----- Dataset
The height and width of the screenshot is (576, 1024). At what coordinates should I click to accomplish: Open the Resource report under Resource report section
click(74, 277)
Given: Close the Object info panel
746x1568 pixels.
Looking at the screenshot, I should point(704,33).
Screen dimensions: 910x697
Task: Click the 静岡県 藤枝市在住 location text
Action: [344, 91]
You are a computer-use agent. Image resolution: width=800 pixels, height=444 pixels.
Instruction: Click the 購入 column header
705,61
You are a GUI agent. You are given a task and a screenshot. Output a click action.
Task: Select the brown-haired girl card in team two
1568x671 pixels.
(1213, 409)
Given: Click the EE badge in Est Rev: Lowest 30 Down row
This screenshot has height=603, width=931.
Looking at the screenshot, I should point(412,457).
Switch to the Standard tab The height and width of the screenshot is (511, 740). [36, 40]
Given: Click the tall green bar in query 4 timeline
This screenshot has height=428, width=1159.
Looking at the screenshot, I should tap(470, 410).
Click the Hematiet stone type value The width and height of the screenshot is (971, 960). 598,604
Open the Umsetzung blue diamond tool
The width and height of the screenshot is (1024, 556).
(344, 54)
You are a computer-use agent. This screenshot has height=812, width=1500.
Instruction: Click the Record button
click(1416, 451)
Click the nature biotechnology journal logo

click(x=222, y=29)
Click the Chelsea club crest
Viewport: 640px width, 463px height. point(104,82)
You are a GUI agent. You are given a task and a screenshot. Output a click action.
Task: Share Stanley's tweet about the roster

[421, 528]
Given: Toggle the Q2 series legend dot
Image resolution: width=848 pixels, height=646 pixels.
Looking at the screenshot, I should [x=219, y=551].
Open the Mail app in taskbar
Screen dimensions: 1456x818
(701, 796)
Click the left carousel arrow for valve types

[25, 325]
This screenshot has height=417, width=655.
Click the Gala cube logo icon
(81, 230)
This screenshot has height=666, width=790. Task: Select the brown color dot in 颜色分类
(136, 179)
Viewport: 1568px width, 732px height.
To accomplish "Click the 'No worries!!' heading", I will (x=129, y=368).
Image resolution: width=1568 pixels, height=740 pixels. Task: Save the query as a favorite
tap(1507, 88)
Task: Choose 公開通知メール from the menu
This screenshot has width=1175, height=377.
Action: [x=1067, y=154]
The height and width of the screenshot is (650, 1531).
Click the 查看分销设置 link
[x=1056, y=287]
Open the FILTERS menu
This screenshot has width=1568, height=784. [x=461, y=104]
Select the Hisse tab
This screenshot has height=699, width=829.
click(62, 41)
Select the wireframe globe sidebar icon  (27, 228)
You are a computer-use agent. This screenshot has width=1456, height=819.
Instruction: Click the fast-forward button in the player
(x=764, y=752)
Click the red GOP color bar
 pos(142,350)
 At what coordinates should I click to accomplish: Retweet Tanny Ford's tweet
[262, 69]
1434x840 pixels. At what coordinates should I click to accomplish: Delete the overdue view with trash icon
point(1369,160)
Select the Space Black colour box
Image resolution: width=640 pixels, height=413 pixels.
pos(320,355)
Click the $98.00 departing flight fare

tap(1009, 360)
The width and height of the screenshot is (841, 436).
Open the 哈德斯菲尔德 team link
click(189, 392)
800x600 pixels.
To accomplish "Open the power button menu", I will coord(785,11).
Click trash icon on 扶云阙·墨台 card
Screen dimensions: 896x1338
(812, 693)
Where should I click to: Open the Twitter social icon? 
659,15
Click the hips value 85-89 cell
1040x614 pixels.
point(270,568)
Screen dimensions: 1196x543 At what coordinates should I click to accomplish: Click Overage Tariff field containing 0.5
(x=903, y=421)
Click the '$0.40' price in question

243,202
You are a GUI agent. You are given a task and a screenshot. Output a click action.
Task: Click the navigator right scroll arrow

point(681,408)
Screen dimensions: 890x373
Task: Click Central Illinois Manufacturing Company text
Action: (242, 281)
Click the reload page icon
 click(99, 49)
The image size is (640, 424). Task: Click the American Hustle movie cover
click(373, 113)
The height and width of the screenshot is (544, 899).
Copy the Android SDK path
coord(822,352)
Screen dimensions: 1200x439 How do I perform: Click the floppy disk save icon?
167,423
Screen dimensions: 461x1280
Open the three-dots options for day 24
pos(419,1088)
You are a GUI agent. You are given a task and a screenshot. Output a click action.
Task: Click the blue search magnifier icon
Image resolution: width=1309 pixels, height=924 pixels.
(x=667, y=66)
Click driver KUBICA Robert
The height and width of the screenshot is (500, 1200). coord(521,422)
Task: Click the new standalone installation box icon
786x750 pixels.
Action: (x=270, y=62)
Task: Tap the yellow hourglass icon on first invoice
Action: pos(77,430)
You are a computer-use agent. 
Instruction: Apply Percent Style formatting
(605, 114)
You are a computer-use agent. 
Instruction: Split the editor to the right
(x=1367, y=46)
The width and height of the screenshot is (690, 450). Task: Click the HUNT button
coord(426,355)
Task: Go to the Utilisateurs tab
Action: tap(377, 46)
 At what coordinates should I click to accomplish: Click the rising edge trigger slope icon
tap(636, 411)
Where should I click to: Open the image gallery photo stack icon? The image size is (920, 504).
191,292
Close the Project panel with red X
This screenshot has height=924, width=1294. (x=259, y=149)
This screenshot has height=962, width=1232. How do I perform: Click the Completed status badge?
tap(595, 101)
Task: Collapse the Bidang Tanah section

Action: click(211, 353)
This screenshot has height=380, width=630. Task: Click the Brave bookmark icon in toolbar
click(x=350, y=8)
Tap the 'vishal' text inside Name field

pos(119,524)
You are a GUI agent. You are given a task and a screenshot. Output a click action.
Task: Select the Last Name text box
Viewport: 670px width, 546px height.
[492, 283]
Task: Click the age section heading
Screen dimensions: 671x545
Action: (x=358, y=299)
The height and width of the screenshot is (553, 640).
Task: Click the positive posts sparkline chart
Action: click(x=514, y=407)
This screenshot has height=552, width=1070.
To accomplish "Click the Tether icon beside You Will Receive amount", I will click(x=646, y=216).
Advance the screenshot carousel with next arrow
----------
Work instructions.
Which lines above carry the string "computer"? Copy those lines.

Answer to this task.
You are a computer-use agent. Image resolution: width=800 pixels, height=444 pixels.
You are a computer-use agent. This screenshot has height=812, width=1500.
You are a computer-use agent. This screenshot has width=1456, height=819.
You are a computer-use agent. 
You are a computer-use agent. 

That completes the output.